● **PASSAGE GIVEN**:
■ ■ ■ ■ ■
This one was not the most challenging, but it's the only studio portrait in the bunch, so I keep coming back to it. Here is the original and my current working version. I've got probably about 4 hours in this print. I'm not sure about the shape of the vignette or the sepia, but I'm just plain not happy about the cloudy/grainy quality it has.
What do you think so far?
Mark | 
04-07-2007, 04:31 AM
|  | Senior Member | | Join Date: Nov 2006 Location: Kansas USA
Posts: 206
| | | Re: Howdy Strangers -- Any suggestions on this one? Mark,
Hmmm... I am just a beginner at working with photoshop. You have lots of pictures to practice on and are off to a good start .. I think 4 hours does seem a little excessive for this picture though.. here is my version of your picture.. maybe 1 1/2 hrs total.. I am sure that others here will be glad to show you how to improve on what you have thus far.. all I did was change the background, smooth out a few things, cloned a lil and healed some... Oh Yea, sepia toned..
■ ■ ■ ■ ■
● **DATA EXTRACT**:
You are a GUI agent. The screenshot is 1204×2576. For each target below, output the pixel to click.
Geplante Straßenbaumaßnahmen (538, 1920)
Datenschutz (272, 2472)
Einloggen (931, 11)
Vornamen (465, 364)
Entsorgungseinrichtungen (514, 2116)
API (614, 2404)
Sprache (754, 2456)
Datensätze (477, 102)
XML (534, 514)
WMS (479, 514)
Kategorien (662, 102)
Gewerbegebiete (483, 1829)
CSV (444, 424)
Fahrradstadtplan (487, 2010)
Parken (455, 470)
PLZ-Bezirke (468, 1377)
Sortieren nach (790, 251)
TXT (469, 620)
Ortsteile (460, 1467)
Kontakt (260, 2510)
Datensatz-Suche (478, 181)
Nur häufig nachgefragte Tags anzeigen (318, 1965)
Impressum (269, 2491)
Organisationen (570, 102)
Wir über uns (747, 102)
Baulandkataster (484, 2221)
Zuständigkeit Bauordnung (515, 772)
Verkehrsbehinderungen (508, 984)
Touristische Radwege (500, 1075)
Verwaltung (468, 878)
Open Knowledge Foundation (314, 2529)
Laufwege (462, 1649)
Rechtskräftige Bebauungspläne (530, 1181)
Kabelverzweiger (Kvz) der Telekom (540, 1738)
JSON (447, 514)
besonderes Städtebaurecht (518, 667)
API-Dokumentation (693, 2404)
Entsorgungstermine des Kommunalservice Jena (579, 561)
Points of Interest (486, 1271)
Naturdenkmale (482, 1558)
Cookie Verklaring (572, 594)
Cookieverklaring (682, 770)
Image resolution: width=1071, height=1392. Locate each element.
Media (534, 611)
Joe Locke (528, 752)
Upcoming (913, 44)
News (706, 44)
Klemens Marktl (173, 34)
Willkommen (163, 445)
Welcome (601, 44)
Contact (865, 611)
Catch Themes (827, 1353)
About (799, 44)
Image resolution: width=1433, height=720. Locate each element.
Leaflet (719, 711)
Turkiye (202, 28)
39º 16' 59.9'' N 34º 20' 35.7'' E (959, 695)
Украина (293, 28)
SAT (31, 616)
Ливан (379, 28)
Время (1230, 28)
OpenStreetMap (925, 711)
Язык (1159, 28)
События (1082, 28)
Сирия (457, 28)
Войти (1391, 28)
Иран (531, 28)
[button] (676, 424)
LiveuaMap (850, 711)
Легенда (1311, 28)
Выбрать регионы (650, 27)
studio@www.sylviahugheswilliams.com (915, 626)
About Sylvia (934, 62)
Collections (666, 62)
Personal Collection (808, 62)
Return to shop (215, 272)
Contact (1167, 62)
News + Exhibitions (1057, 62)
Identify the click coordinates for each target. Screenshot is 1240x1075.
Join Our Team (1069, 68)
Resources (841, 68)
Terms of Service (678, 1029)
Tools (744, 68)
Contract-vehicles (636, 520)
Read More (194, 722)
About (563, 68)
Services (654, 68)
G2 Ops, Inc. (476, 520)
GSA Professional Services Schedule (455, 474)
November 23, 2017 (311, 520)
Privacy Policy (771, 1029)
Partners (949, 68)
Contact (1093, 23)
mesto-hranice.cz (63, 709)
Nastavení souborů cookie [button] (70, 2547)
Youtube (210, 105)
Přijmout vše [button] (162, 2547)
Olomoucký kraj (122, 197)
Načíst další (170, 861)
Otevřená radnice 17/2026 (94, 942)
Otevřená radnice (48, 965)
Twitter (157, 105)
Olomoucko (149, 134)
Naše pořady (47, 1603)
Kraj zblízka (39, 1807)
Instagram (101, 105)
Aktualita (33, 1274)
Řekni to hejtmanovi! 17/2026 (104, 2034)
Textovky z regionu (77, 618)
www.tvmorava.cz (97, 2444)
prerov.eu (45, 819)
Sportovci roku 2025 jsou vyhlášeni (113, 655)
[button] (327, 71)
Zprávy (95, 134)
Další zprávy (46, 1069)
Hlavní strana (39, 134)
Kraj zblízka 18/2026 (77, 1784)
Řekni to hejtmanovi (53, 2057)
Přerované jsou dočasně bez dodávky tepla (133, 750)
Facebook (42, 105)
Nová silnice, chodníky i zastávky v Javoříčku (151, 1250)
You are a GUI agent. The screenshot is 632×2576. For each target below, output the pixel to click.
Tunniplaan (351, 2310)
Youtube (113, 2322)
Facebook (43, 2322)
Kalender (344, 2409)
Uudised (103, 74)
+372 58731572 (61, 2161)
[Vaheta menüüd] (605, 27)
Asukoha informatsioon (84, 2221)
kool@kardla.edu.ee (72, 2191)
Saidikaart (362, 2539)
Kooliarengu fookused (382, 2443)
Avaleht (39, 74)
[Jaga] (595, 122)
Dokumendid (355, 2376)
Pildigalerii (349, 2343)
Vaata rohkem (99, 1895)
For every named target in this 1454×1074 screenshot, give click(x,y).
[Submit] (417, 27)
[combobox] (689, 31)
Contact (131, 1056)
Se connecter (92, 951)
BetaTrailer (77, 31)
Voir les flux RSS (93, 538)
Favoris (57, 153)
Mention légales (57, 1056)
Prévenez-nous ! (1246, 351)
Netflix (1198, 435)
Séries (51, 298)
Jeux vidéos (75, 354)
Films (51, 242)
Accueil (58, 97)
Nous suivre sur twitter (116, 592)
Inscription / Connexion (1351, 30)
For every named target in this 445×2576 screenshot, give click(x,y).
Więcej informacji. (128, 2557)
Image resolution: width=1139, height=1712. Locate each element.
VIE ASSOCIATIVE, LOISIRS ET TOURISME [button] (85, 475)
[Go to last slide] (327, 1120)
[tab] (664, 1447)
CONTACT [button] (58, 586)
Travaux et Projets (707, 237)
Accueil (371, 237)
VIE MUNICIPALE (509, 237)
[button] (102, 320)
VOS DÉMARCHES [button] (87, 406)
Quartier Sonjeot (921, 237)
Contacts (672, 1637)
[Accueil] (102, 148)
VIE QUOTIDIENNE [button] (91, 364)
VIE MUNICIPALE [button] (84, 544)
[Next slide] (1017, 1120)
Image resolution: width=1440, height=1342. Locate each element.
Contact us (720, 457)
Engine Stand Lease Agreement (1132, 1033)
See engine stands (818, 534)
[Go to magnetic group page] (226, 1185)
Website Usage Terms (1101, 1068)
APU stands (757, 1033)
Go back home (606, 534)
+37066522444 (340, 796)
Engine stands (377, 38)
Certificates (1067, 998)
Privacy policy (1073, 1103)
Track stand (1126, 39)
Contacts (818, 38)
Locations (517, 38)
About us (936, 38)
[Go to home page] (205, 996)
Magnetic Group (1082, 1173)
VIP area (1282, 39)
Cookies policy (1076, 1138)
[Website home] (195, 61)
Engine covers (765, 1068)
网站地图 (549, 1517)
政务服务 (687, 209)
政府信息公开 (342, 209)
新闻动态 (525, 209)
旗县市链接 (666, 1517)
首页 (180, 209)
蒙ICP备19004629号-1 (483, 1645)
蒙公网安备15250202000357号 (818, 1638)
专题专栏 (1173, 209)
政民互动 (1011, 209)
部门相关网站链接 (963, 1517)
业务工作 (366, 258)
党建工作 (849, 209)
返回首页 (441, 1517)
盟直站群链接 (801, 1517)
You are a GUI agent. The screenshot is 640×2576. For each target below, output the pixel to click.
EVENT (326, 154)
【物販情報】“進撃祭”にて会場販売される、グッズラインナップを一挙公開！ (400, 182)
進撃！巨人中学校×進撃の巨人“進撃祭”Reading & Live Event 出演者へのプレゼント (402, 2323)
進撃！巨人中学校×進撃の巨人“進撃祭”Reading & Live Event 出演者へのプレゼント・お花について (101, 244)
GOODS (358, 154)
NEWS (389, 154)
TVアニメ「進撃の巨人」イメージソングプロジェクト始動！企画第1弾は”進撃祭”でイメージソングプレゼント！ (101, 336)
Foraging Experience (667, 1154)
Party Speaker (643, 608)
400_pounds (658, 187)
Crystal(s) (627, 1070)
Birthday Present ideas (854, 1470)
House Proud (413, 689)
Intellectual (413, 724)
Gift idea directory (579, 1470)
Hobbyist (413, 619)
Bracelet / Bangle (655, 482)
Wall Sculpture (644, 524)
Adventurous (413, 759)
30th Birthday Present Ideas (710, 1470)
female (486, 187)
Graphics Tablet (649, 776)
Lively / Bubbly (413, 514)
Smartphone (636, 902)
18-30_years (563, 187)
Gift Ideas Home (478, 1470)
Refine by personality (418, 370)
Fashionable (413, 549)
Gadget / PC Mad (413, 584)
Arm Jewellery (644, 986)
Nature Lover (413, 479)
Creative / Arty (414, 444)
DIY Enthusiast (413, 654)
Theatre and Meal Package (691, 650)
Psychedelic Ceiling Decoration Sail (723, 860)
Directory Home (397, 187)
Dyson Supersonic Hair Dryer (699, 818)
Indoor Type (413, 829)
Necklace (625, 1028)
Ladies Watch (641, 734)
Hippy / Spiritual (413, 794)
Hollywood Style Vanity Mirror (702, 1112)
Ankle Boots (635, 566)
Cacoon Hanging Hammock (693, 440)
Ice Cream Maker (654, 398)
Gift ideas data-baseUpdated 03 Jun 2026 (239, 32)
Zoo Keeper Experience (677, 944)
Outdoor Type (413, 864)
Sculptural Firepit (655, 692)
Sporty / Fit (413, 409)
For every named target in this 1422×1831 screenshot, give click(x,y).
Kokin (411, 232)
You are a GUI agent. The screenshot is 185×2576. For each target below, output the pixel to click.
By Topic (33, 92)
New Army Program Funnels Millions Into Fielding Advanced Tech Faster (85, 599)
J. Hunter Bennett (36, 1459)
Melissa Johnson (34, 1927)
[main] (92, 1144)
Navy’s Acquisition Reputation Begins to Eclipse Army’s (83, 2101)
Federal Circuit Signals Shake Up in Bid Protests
■ ■ ■ ■ ■
● **WORK TO BE COMPLETED**: Can you output the whole forum thread above about editing the studio portrait, word for word?

● **TASK ANSWER**:
This one was not the most challenging, but it's the only studio portrait in the bunch, so I keep coming back to it. Here is the original and my current working version. I've got probably about 4 hours in this print. I'm not sure about the shape of the vignette or the sepia, but I'm just plain not happy about the cloudy/grainy quality it has.
What do you think so far?
Mark | 
04-07-2007, 04:31 AM
|  | Senior Member | | Join Date: Nov 2006 Location: Kansas USA
Posts: 206
| | | Re: Howdy Strangers -- Any suggestions on this one? Mark,
Hmmm... I am just a beginner at working with photoshop. You have lots of pictures to practice on and are off to a good start .. I think 4 hours does seem a little excessive for this picture though.. here is my version of your picture.. maybe 1 1/2 hrs total.. I am sure that others here will be glad to show you how to improve on what you have thus far.. all I did was change the background, smooth out a few things, cloned a lil and healed some... Oh Yea, sepia toned..